Ketiga, apoteker menjadi bagian dari program GeMa CerMat, yaitu program kampanye penggunaan obat rasional yang tertuang dalam jargon “DAGUSIBU”. Apoteker di komunitas berpartisipasi dalam program ini secara aktif melalui edukasi publik seperti di sekolah, di forum kemasyarakatan, atau di ruang publik. Pembiayaan program “Gema Cermat” dilakukan secara bersama antara Kementerian Kesehatan dan Dinas Kesehatan Provinsi.
Susi menyampaikan beberapa tantangan yang menjadi hambatan implementasi pelayanan kefarmasian di fasilitas kesehatan primer di Indonesia harus diidentifikasi dan disikapi untuk masa depan. Tantangan tersebut berkisar dari level makro, level meso, dan level mikro. Tantangan di level makro, meliputi landasan hukum dan peraturan perundang-undangan dan keterbatasan alokasi anggaran kesehatan di sistem kesehatan nasional kita. Termasuk dalam hal ini adalah dukungan dari otoritas kesehatan dan dukungan investasi untuk menjamin ketesediaan obat nasional.
Sementara tantangan tingkat meso termasuk budaya organisasi di lingkup farmasi komunitas, dimana layanan farmasi masih belum mengikuti perkembangan kebutuhan dan lingkungan yang dinamis. Salah satunya adopsi teknologi farmasi dalam layanan kesehatan dan implementasi sistem informasi farmasi untuk pengelolaan dan pelayanan kefarmasian.

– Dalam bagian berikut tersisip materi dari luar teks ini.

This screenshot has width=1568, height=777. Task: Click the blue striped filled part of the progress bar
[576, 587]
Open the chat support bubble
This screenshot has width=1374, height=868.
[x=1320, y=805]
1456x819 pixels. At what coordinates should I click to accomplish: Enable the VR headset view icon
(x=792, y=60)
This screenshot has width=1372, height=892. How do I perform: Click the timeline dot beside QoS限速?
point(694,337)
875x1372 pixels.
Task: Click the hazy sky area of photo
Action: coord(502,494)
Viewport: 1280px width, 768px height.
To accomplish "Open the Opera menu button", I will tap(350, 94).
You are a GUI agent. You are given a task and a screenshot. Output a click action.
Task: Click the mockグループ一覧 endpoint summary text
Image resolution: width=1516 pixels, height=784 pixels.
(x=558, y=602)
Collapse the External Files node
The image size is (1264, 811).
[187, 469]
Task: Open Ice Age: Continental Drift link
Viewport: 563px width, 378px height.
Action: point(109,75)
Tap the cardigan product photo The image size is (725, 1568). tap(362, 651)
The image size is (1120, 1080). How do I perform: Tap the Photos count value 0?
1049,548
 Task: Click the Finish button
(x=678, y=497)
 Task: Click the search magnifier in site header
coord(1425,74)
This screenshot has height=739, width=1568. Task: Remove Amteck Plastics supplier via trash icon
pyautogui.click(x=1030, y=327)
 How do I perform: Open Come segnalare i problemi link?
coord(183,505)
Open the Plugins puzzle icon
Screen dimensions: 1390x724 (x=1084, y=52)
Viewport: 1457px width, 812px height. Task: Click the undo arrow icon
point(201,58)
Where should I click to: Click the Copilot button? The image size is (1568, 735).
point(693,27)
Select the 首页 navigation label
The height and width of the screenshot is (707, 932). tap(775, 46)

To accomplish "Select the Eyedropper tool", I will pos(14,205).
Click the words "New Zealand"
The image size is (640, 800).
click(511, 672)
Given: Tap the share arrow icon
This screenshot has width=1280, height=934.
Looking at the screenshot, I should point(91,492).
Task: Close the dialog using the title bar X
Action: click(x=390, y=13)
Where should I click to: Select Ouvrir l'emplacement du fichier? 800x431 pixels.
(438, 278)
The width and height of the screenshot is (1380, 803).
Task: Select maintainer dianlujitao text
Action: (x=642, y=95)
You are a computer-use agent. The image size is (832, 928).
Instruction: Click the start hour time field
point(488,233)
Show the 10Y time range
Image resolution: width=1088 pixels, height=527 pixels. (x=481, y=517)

Lalu, tantangan di tingkat mikro adalah perlunya peningkatan kompetensi apoteker. Apoteker umumnya bekerja di balik layar, sangat sedikit yang betul-betul berada di depan memberikan layanan dan berkomunikasi langsung dengan pasien.
“Oleh karena itu, diperlukan upaya bersama dari pemerintah sebagai regulator, organisasi profesi IAI sebagai pengarah, stakeholder terkait dan apoteker untuk bersinergi memaksimalkan peran apoteker dalam aspek promotif dan preventif,”pungkasnya.